Find the line containing "Task: Open the Games department icon" in the entries below. Restate it and each line after it, word for word, up to and including the line containing "The image size is (1196, 748).".

Records supplied.
┄┄┄┄┄┄

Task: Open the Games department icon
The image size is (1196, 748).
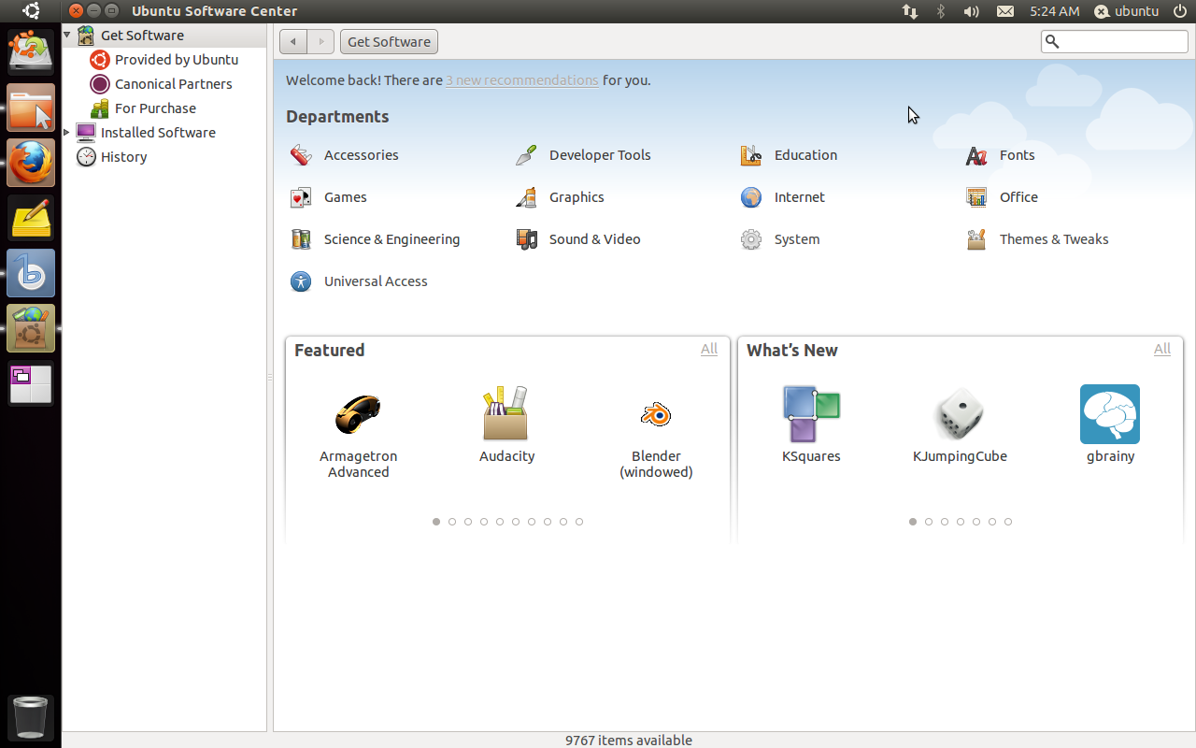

┄┄┄┄┄┄

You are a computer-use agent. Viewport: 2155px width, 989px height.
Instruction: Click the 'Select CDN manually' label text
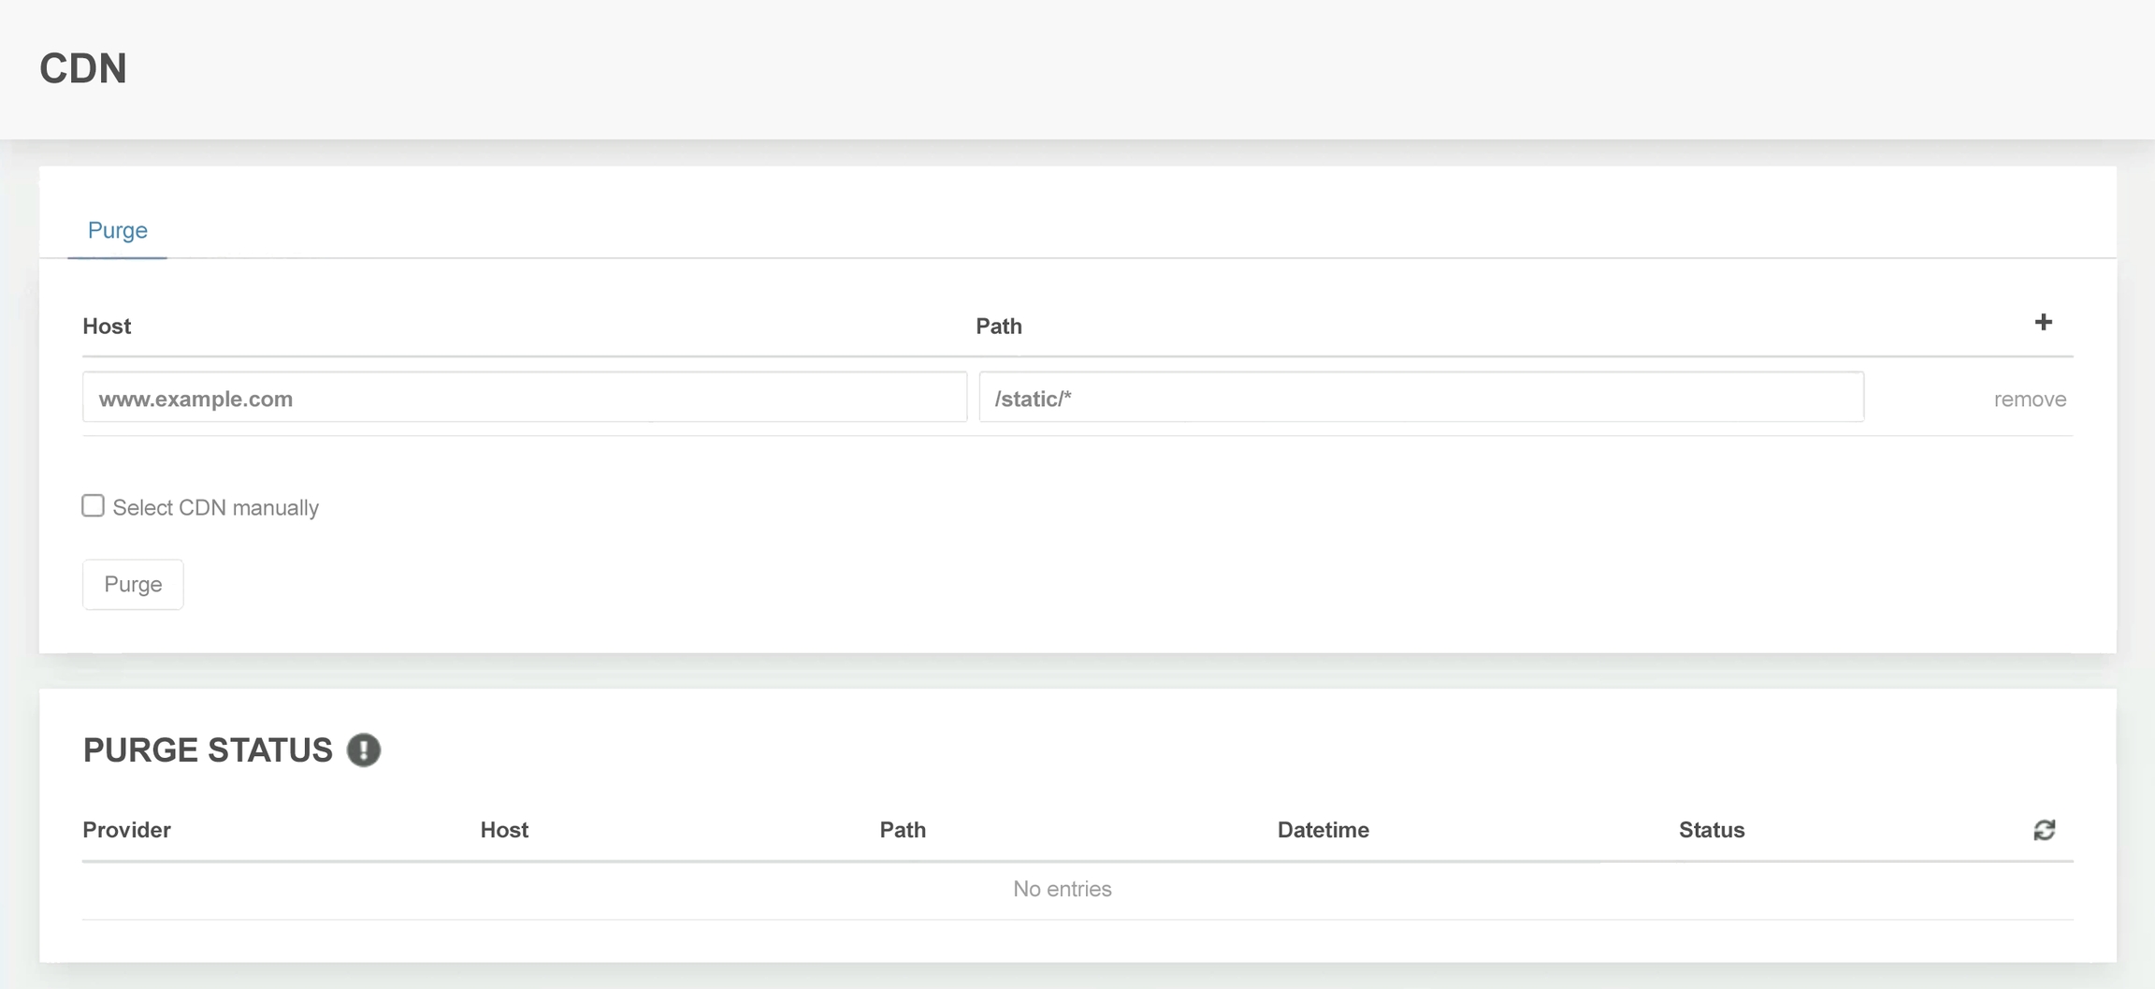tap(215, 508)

┄┄┄┄┄┄

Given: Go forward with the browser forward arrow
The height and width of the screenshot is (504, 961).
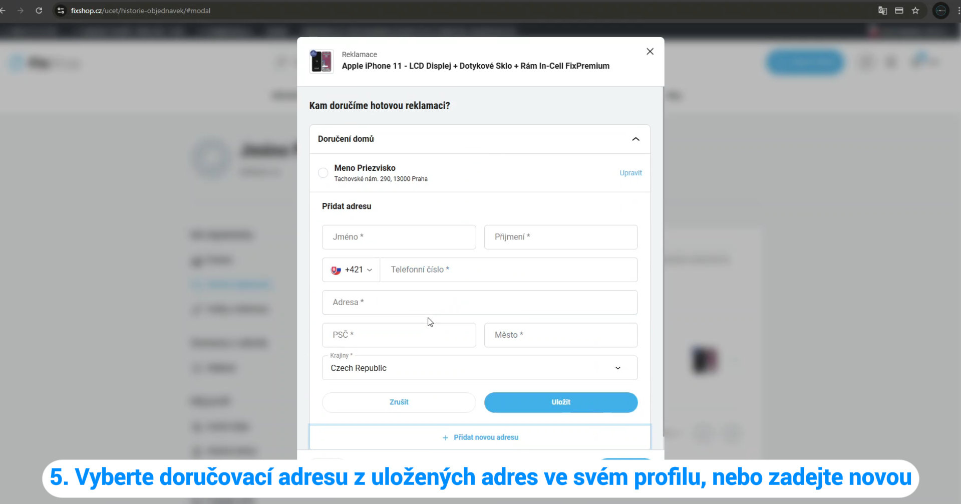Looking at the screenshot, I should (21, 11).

┄┄┄┄┄┄

Result below.
Task: Open the Games department icon
The image size is (1196, 748).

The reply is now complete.